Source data

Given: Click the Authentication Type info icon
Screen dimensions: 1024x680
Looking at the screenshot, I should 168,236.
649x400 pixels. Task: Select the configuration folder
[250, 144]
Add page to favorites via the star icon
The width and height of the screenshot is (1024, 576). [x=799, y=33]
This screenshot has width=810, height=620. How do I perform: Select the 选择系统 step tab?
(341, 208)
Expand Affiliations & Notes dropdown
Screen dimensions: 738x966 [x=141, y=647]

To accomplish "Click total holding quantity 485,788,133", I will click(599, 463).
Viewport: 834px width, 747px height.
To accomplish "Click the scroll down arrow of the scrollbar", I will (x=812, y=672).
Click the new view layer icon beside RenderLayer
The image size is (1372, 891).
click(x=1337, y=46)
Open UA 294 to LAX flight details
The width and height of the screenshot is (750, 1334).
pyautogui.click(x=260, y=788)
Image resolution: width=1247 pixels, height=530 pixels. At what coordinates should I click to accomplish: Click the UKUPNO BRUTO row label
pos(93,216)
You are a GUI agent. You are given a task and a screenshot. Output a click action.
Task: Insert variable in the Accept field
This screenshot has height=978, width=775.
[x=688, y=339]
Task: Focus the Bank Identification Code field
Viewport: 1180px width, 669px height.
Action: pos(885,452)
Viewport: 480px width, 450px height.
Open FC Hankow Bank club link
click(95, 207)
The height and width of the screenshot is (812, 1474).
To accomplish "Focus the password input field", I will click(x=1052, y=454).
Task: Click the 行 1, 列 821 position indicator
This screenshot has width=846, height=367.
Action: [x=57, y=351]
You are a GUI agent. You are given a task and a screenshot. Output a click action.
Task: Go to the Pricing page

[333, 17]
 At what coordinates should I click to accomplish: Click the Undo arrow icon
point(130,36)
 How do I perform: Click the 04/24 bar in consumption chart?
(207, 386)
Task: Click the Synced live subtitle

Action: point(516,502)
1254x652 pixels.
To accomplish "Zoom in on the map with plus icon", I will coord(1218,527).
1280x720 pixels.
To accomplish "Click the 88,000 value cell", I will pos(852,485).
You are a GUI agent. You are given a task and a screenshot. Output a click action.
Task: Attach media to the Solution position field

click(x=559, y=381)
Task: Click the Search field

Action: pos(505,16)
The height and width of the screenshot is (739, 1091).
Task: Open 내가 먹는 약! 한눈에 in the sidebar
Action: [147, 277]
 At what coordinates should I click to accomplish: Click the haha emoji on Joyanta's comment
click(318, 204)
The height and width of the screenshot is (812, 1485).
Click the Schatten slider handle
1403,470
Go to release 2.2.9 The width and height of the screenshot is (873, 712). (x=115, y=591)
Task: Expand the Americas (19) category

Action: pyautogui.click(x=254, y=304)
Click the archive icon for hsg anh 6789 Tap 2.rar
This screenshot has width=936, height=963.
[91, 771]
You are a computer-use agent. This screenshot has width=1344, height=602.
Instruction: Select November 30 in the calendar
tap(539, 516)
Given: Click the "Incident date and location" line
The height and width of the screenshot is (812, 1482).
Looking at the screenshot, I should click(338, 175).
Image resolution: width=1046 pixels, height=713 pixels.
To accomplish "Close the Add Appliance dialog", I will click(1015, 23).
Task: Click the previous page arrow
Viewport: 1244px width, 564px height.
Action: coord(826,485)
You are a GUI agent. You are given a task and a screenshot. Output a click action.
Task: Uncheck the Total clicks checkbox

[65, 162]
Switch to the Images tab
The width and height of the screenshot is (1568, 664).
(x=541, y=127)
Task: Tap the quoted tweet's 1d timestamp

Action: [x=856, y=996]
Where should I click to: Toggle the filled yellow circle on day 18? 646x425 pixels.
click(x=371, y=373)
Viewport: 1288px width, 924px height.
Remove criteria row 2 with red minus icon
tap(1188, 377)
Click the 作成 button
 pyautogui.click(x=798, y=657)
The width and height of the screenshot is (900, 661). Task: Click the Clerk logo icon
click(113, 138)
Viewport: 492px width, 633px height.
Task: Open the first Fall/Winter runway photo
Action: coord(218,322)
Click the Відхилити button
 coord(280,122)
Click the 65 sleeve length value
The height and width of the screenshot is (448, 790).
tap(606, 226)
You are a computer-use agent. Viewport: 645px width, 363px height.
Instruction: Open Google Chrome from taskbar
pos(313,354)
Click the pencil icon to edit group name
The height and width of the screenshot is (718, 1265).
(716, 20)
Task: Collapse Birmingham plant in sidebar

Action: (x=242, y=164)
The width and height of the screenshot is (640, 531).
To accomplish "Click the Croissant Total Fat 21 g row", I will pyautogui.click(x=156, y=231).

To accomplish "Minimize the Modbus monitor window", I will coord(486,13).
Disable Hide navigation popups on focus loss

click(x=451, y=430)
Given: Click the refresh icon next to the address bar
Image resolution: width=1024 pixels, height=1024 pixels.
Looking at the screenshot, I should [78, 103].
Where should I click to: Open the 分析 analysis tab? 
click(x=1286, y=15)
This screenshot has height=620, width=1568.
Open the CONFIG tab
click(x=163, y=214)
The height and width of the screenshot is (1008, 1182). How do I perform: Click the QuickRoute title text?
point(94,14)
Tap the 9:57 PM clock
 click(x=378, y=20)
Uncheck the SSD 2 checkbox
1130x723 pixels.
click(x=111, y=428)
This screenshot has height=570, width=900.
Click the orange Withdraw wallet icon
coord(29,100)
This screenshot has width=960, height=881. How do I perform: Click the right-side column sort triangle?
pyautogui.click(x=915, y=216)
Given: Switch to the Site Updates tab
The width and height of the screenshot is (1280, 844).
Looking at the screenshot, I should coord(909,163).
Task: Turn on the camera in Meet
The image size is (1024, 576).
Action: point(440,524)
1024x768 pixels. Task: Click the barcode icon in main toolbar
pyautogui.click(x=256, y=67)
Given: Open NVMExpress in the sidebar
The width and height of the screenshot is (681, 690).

Directions:
Copy out every line of the records above that contains the string "pyautogui". Case counts.

Full output:
pyautogui.click(x=260, y=788)
Action: pyautogui.click(x=254, y=304)
 pyautogui.click(x=798, y=657)
To accomplish "Click the Croissant Total Fat 21 g row", I will pyautogui.click(x=156, y=231).
pyautogui.click(x=915, y=216)
pyautogui.click(x=256, y=67)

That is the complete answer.